18 August 2011

There will be more riots.

The riots in London have "shocked" and "dismayed" all honest citizens, and most of all, the British government. The real surprise however is not that the riots took place, but that they are seen as something that is incomprehensible and incompatible with our way of life. Riots are a recurring feature of our societies and they break out regularly in many rich and less rich countries. Just look up "Urban riots" on Wikipedia and you'll get the point.

Riots start with an event - often the shooting of a local inhabitant by the police. This usually sparks off an explosion of pent-up frustration and anger by those who are or who feel marginalised by society.  The police is usually taken by surprise and things quickly get out of hand. What follows is less spontaneous than it seems; typical ringleaders are coloured men in their late 20s with a record of violence and arrest and scores to settle with the police. This was also the case in Tottenham. What they're after is to get their own back by having a go at anything. It's a territorial thing: to get back some "respect" for their turf.

Arson and looting on a more or less large scale then follows. It is possibly the most vocal and logical expression of the rejection of the West's new religion of "shopping". The growing number of people in the West who are unlikely to ever be able to buy the consumer products that are rammed down their throats in media every day may well acquire a taste for rioting. The process is helped along by a second category of ringleaders, self-styled "activists", mostly white young men with a reasonable level of education, the sort of people we used to call anarchists or nihilists, but only because we didn't know what else to call them. 

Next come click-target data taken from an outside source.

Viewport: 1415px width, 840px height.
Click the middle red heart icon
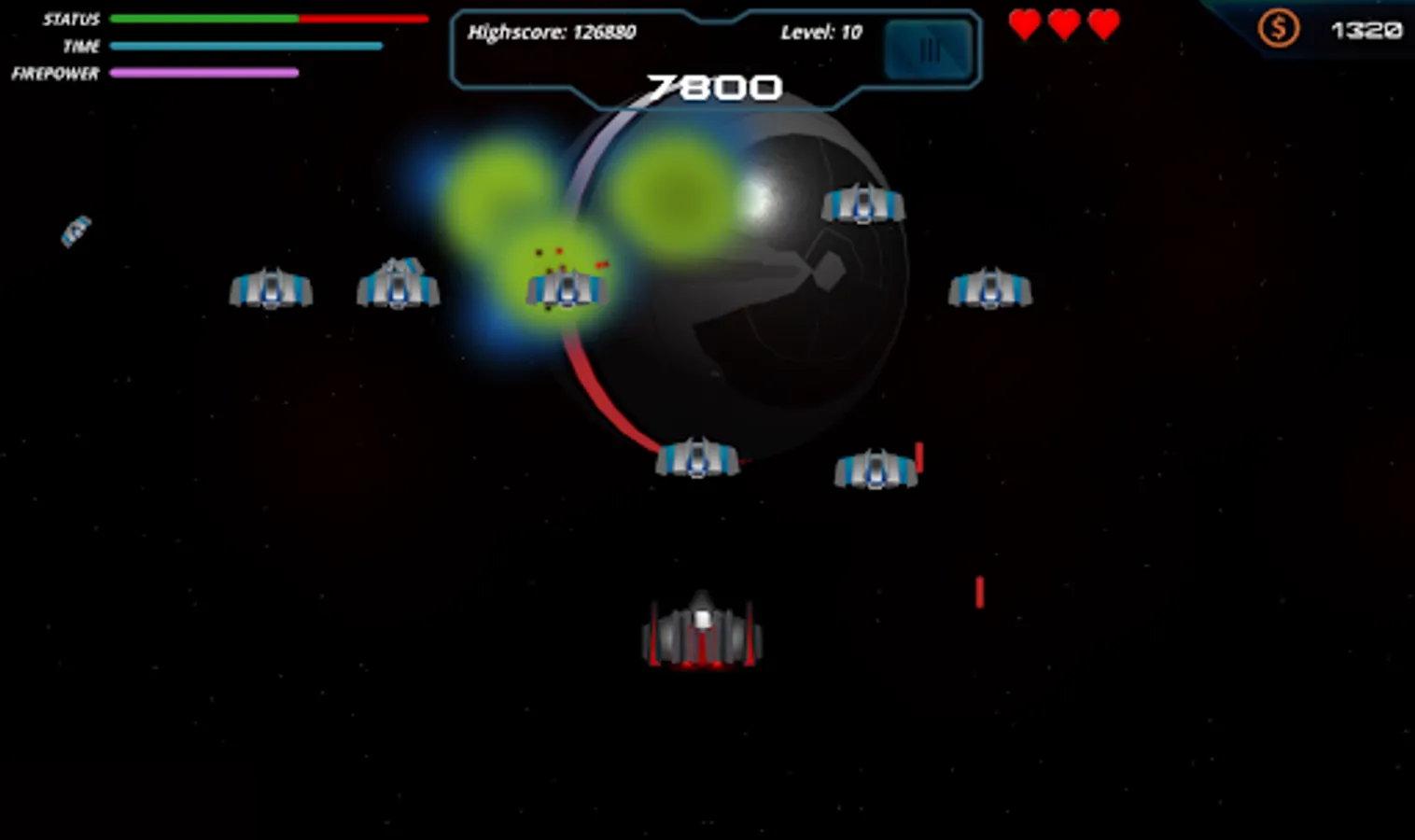pos(1064,25)
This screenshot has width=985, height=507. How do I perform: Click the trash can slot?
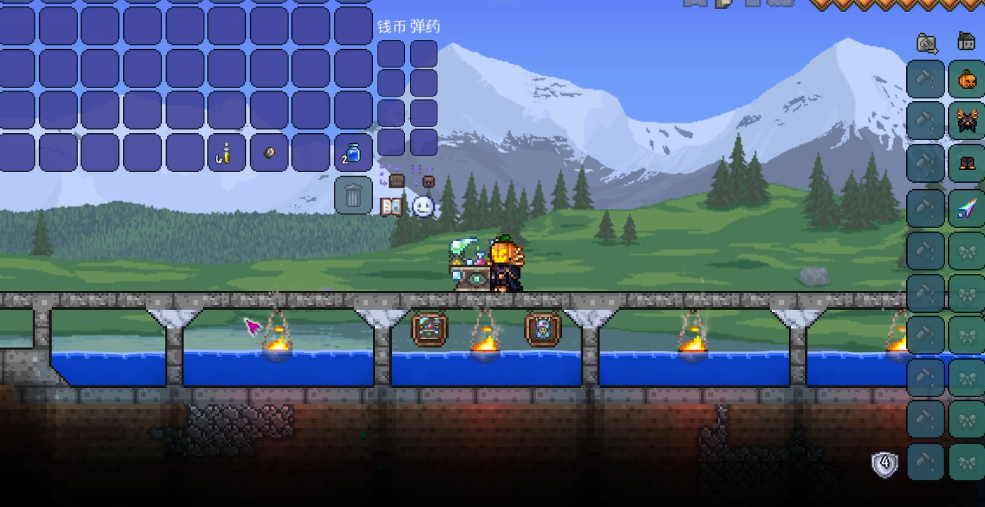[x=353, y=194]
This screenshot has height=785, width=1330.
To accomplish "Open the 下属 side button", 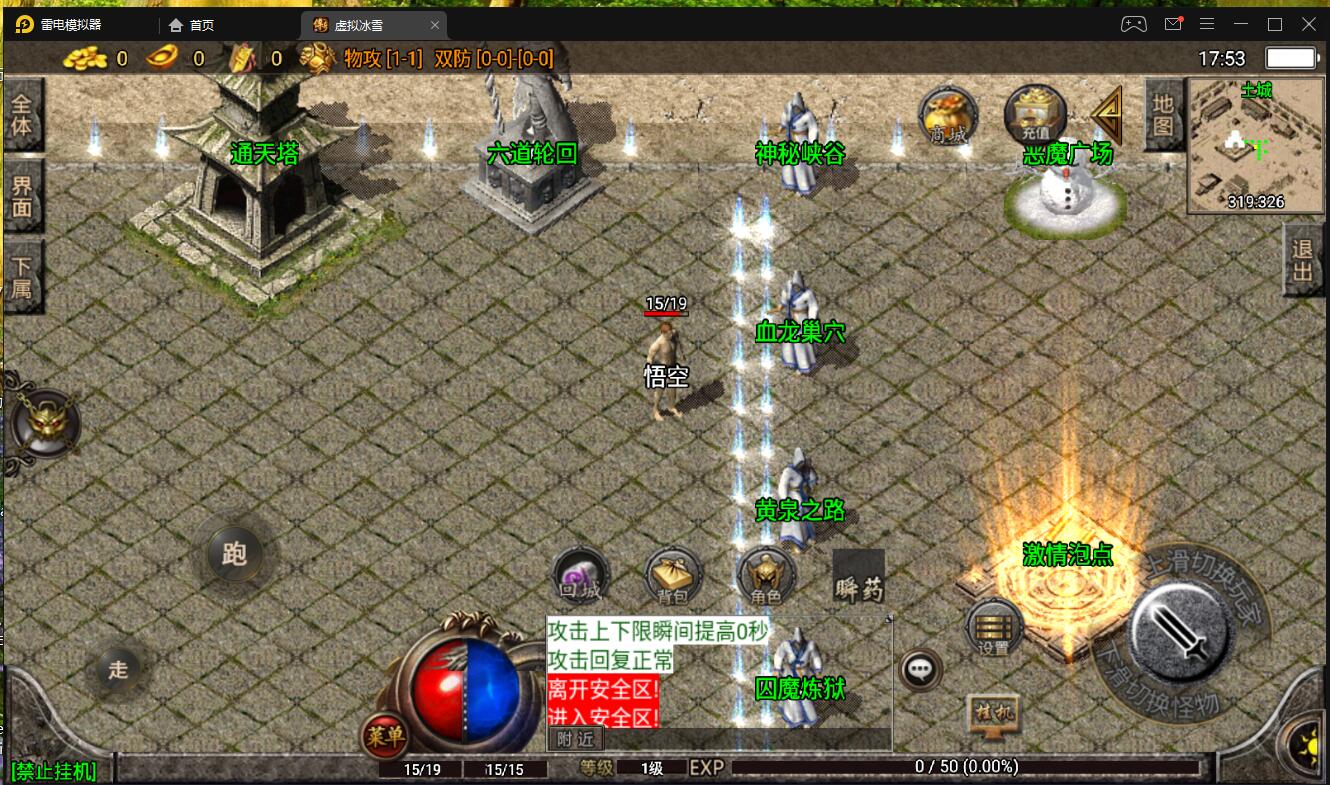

There is nothing new about any of this, nor about the ineffectual and vengeful way in which most governments react. Once they have collected their wits and get a grip (or the riots simply die down) they begin the "clean up". President Sarkozy promised to root out "the scum" with a high-pressure hose, after the last round of violence in the french "cités". In England, two bewildered facebookers who tried - and failed - to start their own riot were given four-year prison sentences. What this reveals more than anything else is governments' fear that they might not be able to contain this. That fear seems quite justified, as European countries are cutting back massively on spending on education and social services - and law and order - while a recession looms.